# DATASET ROWS:
----

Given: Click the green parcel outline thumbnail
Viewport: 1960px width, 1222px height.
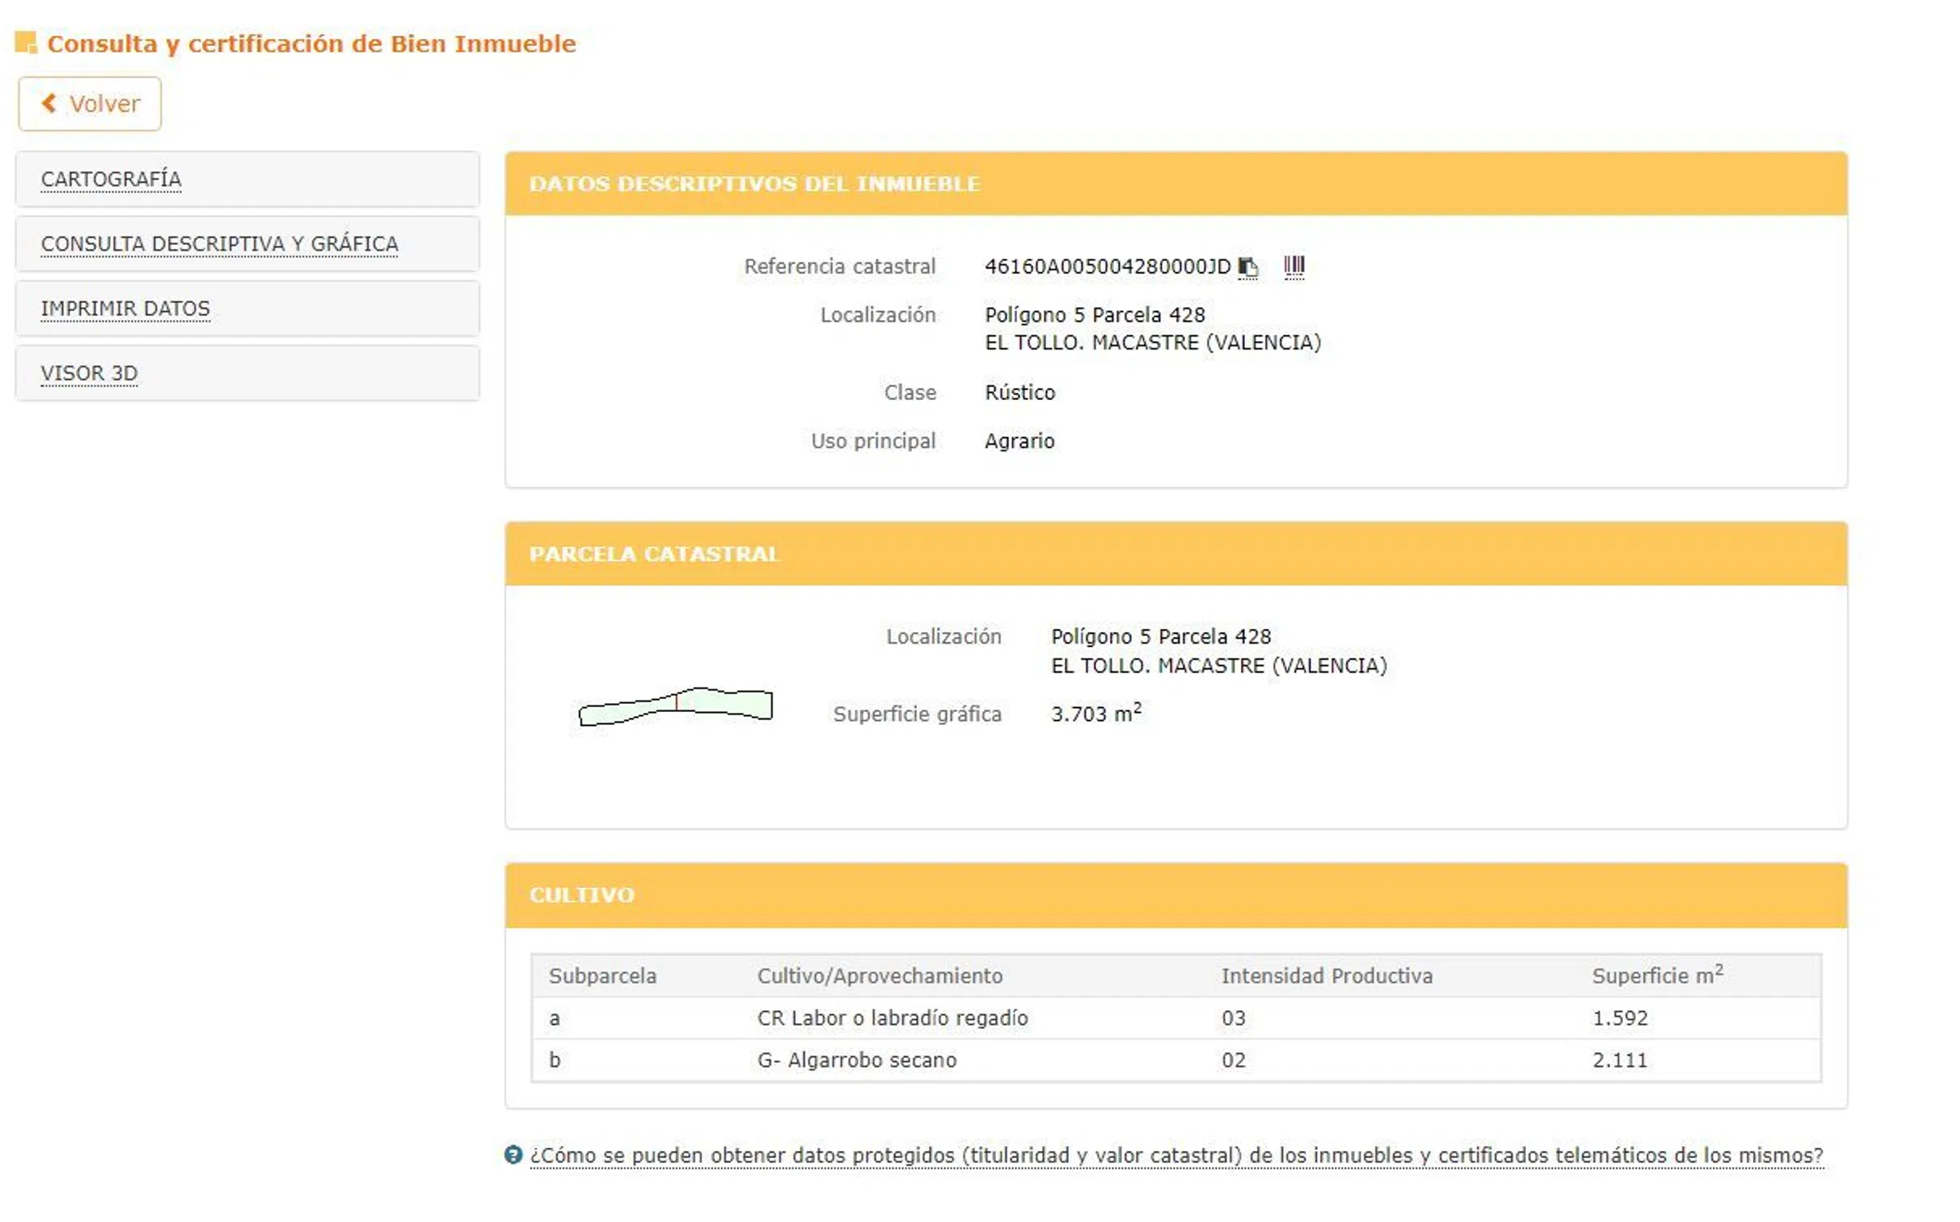Looking at the screenshot, I should tap(675, 706).
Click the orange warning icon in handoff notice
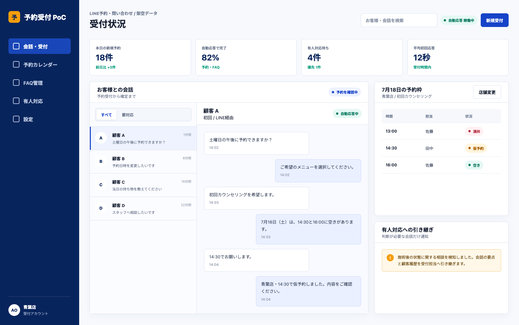 click(390, 258)
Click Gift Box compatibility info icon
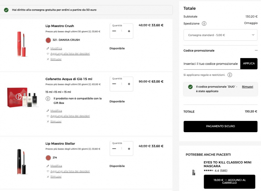This screenshot has width=261, height=191. click(x=48, y=98)
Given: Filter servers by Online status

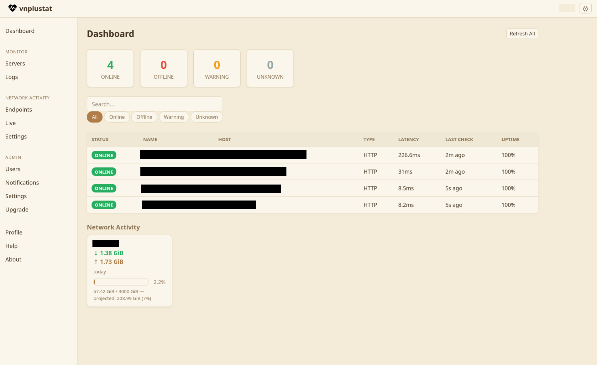Looking at the screenshot, I should [x=117, y=117].
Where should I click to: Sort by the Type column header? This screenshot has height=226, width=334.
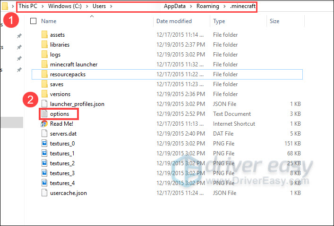click(219, 21)
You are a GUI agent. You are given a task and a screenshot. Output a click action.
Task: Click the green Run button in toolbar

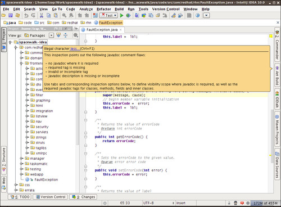(x=121, y=15)
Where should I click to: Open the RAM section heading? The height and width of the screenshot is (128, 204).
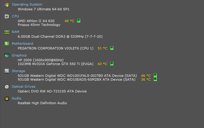[x=15, y=32]
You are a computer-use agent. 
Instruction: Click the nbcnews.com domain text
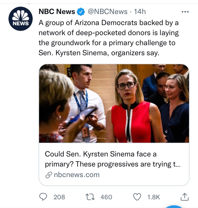click(77, 175)
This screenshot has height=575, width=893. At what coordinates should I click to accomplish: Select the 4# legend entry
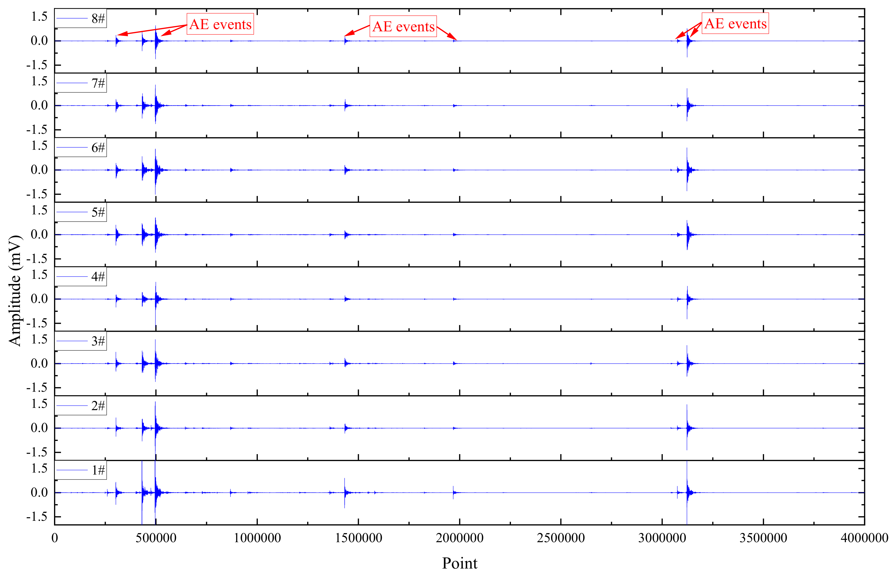(81, 277)
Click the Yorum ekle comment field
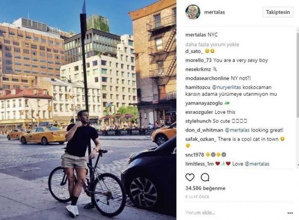Screen dimensions: 299x220 [x=235, y=213]
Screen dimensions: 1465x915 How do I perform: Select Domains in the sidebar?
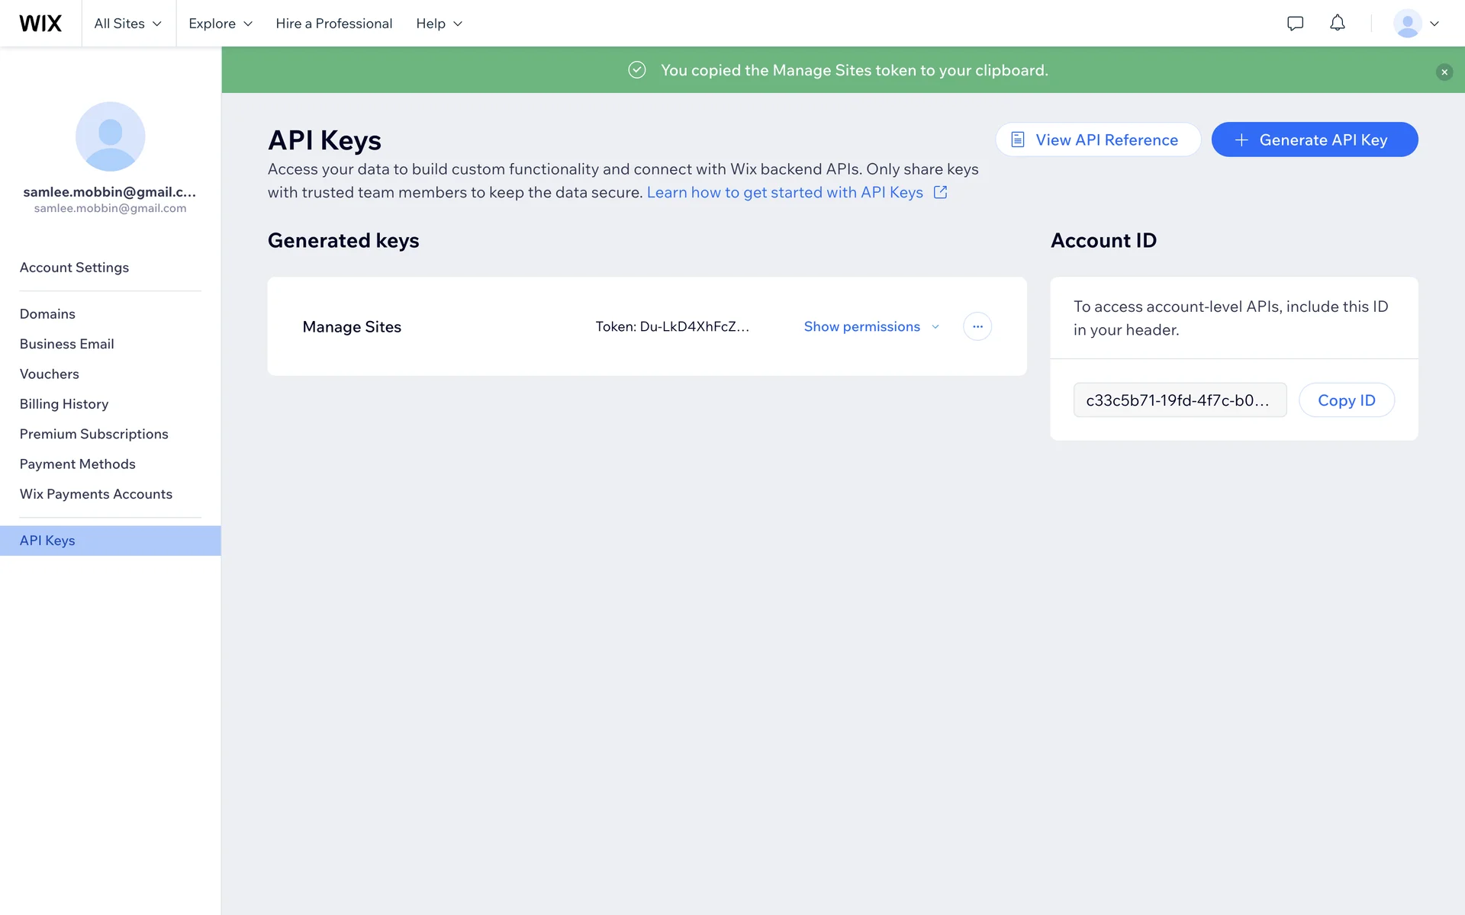click(47, 314)
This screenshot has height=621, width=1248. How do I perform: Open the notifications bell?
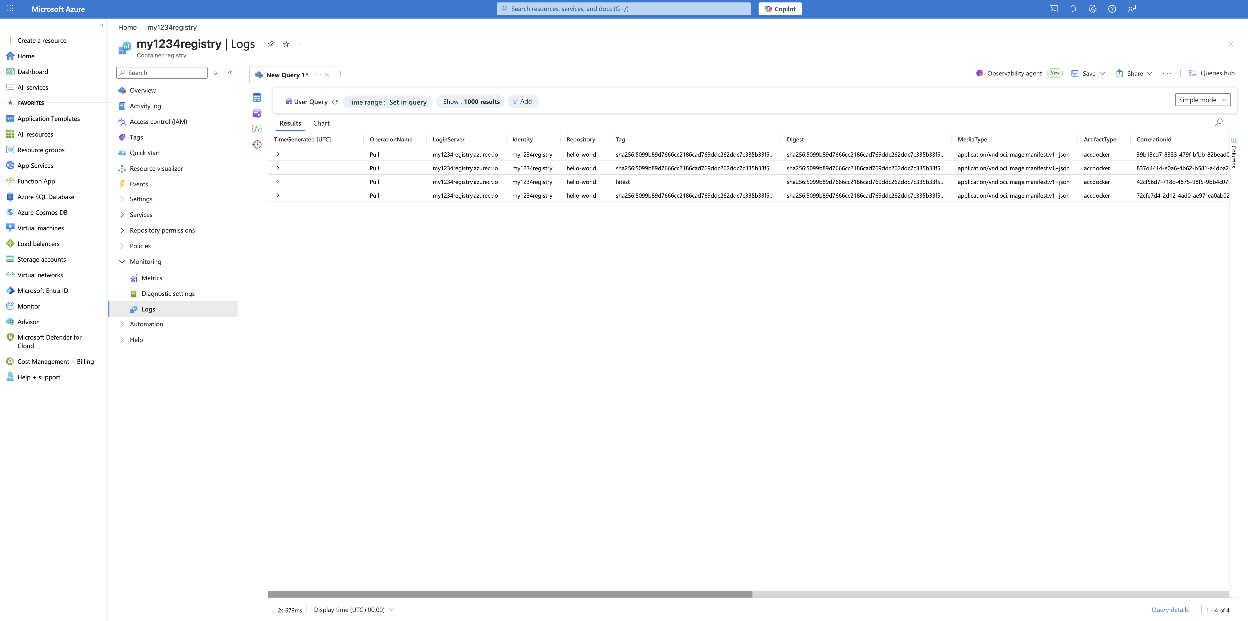[1073, 9]
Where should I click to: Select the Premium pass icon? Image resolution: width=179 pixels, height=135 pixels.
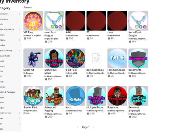(117, 96)
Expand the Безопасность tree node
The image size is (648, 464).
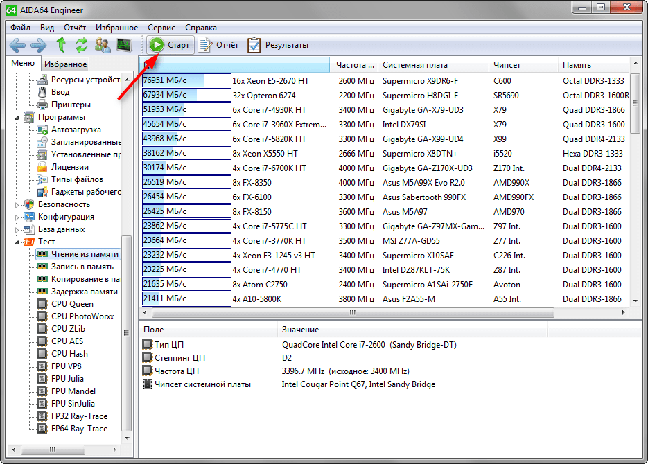(18, 205)
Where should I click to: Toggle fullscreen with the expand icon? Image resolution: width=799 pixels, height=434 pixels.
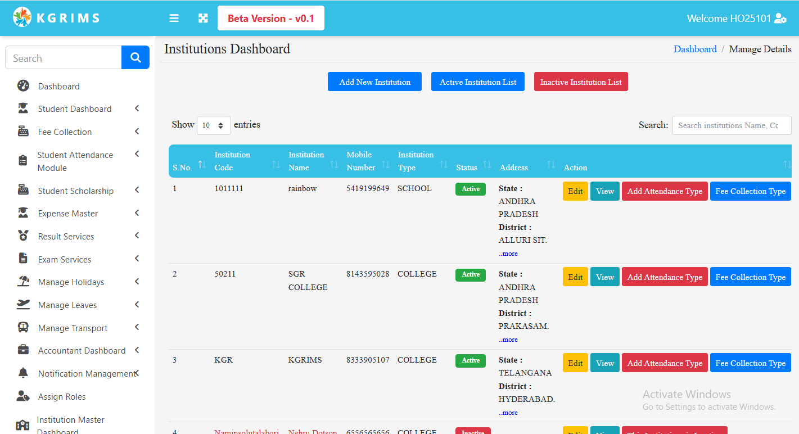click(203, 19)
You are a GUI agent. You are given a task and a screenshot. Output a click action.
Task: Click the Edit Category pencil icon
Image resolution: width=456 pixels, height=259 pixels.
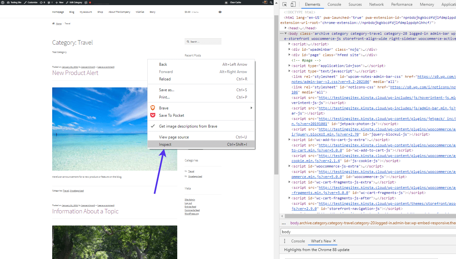coord(67,2)
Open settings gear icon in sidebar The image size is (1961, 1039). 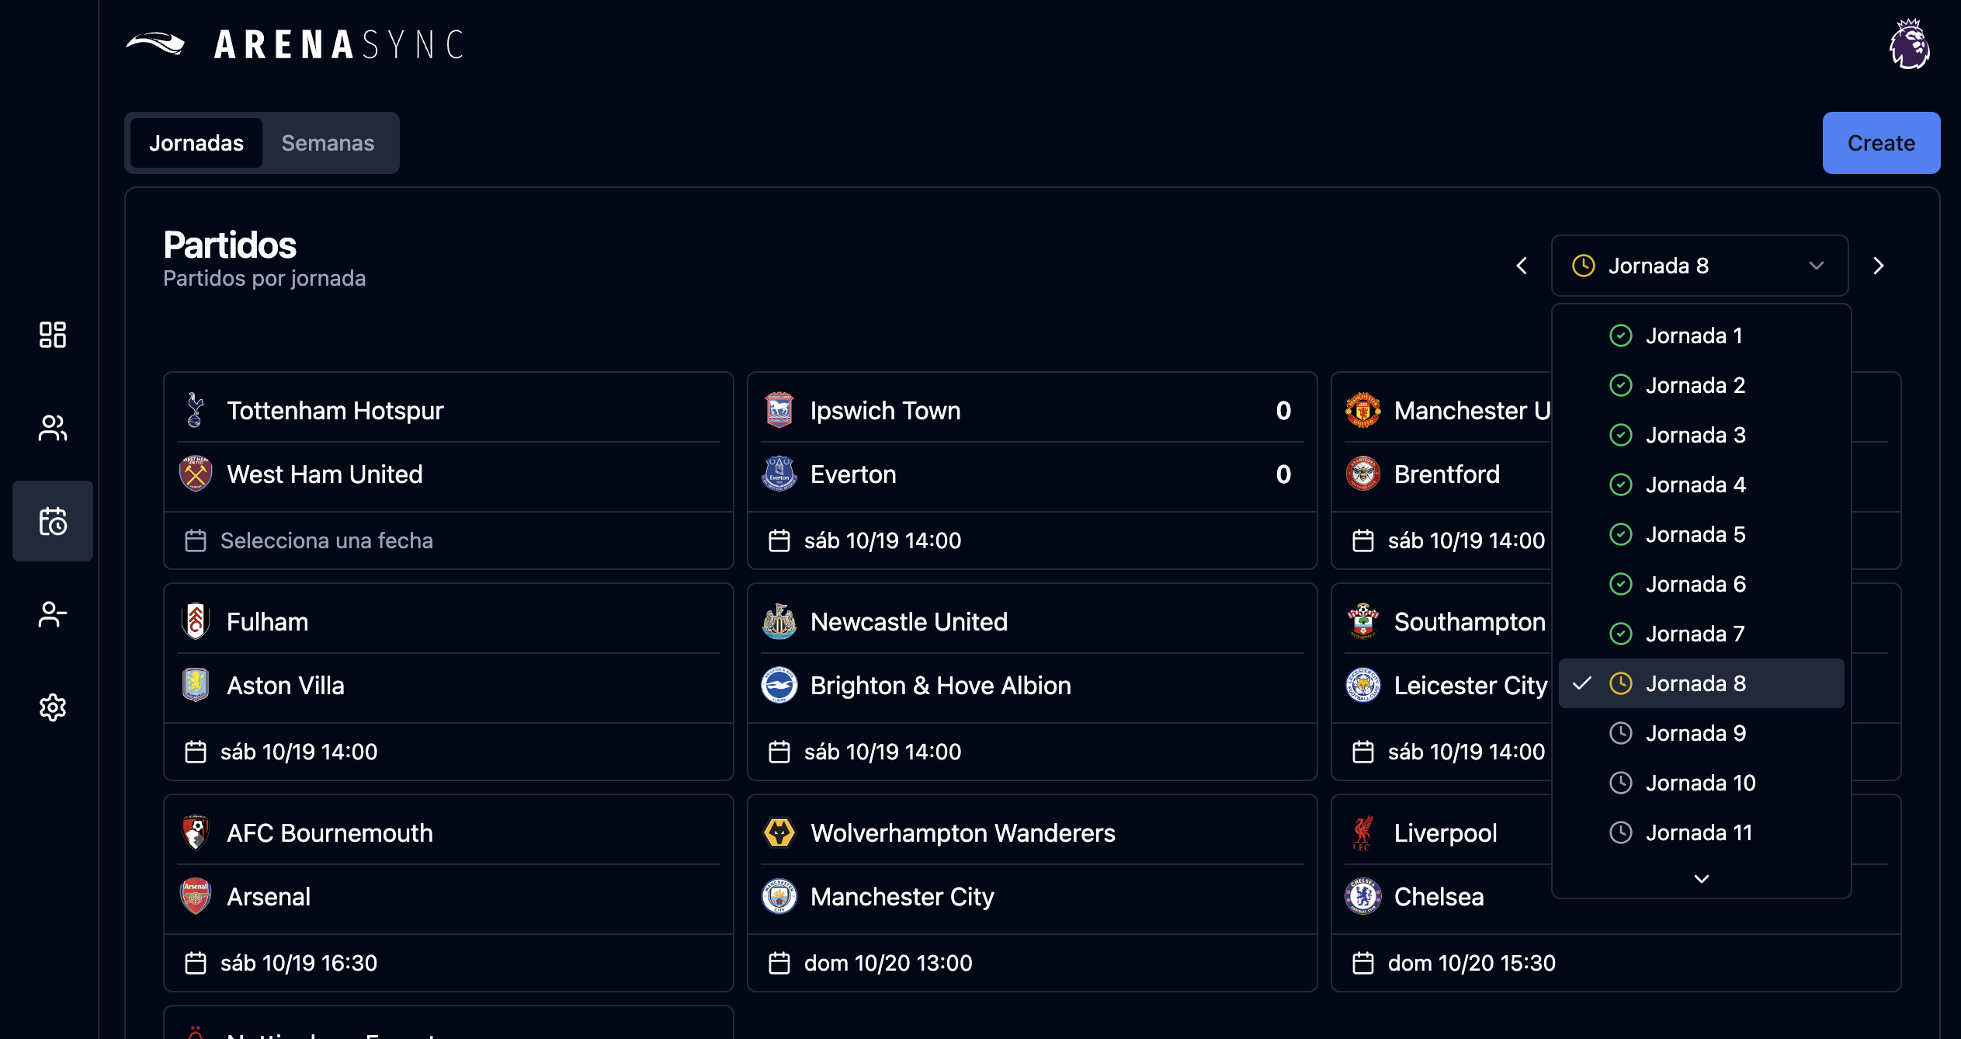coord(52,707)
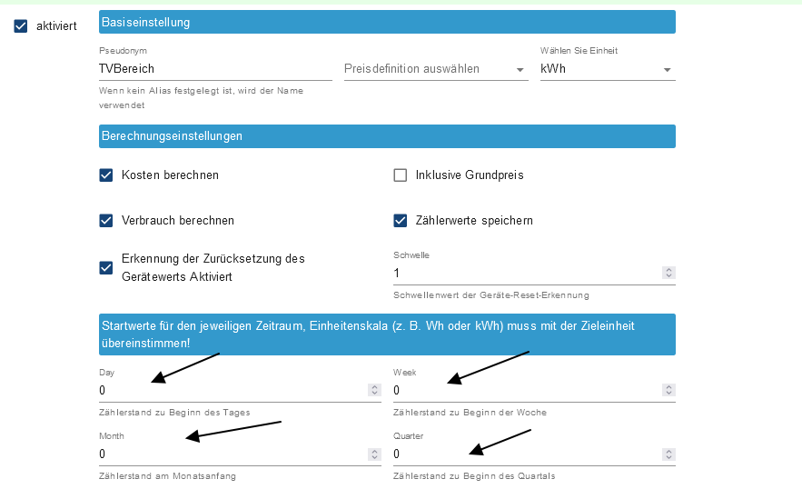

----

# BRIEF:
Write out the records from the start through the line with "This screenshot has width=261, height=191.", replacing "icon" with "symbol" and changing nothing else. Leave out the pictures.

# TASK RESULT:
Given: Click the green parcel outline thumbnail
Viewport: 1960px width, 1222px height.
Looking at the screenshot, I should tap(675, 706).
Click the orange warning symbol in handoff notice
 click(390, 258)
Click Gift Box compatibility info symbol
This screenshot has width=261, height=191. click(x=48, y=98)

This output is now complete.